Work order: Please return all of the material exactly, with no line missing.

==============================

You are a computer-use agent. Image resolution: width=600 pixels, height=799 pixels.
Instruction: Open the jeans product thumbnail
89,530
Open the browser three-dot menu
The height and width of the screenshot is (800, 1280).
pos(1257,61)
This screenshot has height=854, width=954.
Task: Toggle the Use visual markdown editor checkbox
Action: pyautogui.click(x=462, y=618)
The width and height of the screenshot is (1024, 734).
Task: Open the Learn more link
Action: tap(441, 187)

==============================

Output for this task:
You are a computer-use agent. Image resolution: width=600 pixels, height=799 pixels.
Instruction: Open the jeans product thumbnail
89,530
Open the browser three-dot menu
The height and width of the screenshot is (800, 1280).
pos(1257,61)
This screenshot has height=854, width=954.
Task: Toggle the Use visual markdown editor checkbox
Action: pyautogui.click(x=462, y=618)
The width and height of the screenshot is (1024, 734).
Task: Open the Learn more link
Action: tap(441, 187)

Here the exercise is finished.